On the instability and degeneracy of deep learning models
Andee Kaplan, Daniel Nordman, and Stephen Vardeman
TL;DR
This paper investigates the instability of deep learning models, showing how small data changes can cause large probability shifts and lead to model degeneracy, especially in correlated data structures.
Contribution
It provides a formal framework to quantify model instability and demonstrates its occurrence and implications in models used in machine learning and network analysis.
Findings
Instability occurs when log-probability ratios grow faster than data size N.
Extreme instability can cause models to become degenerate, concentrating probability on small regions.

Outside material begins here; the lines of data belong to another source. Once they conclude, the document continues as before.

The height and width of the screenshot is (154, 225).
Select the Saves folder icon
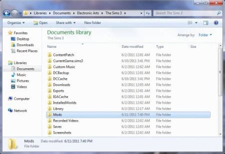[x=49, y=127]
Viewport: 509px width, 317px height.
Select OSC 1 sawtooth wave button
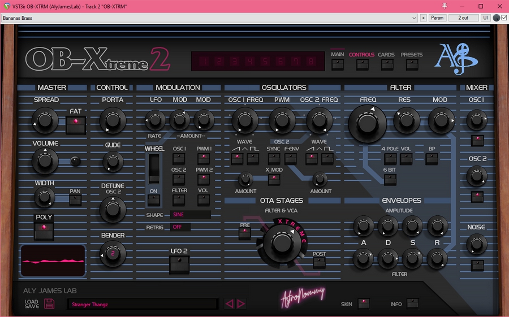[x=236, y=159]
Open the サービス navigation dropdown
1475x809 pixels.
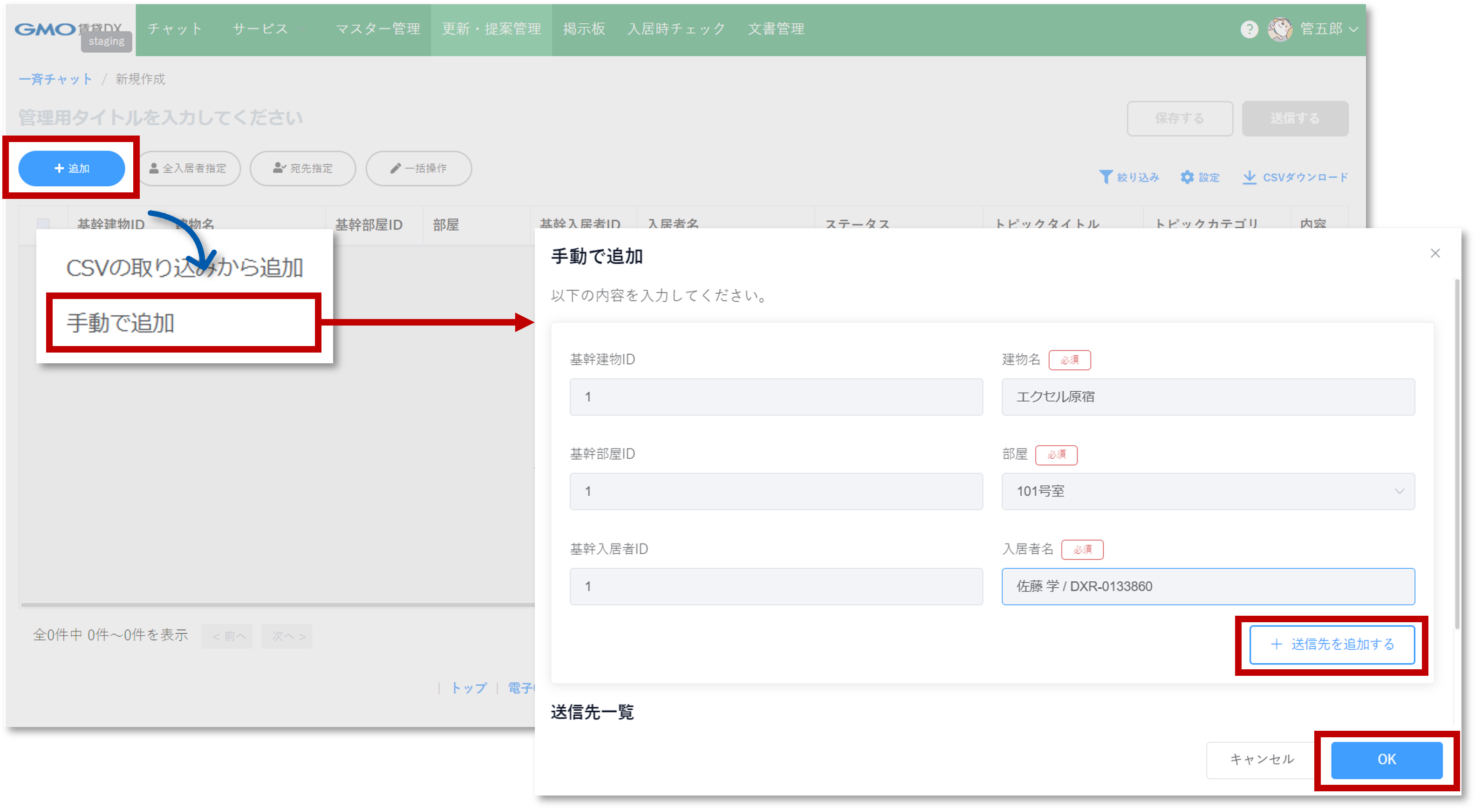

Results apply to models in random graphs, network analysis, and machine learning.
Abstract
A probability model exhibits instability if small changes in a data outcome result in large, and often unanticipated, changes in probability. This instability is a property of the probability model, given by a distributional form and a given configuration of parameters. For correlated data structures found in several application areas, there is increasing interest in identifying such sensitivity in model probability structure. We consider the problem of quantifying instability for general probability models defined on sequences of observations, where each sequence of length N has a finite number of possible values that can be taken at each point. A sequence of probability models results, indexed by N, and an associated parameter sequence, that accommodates data of expanding dimension. Model instability is formally shown to occur when a certain log-probability ratio under such models…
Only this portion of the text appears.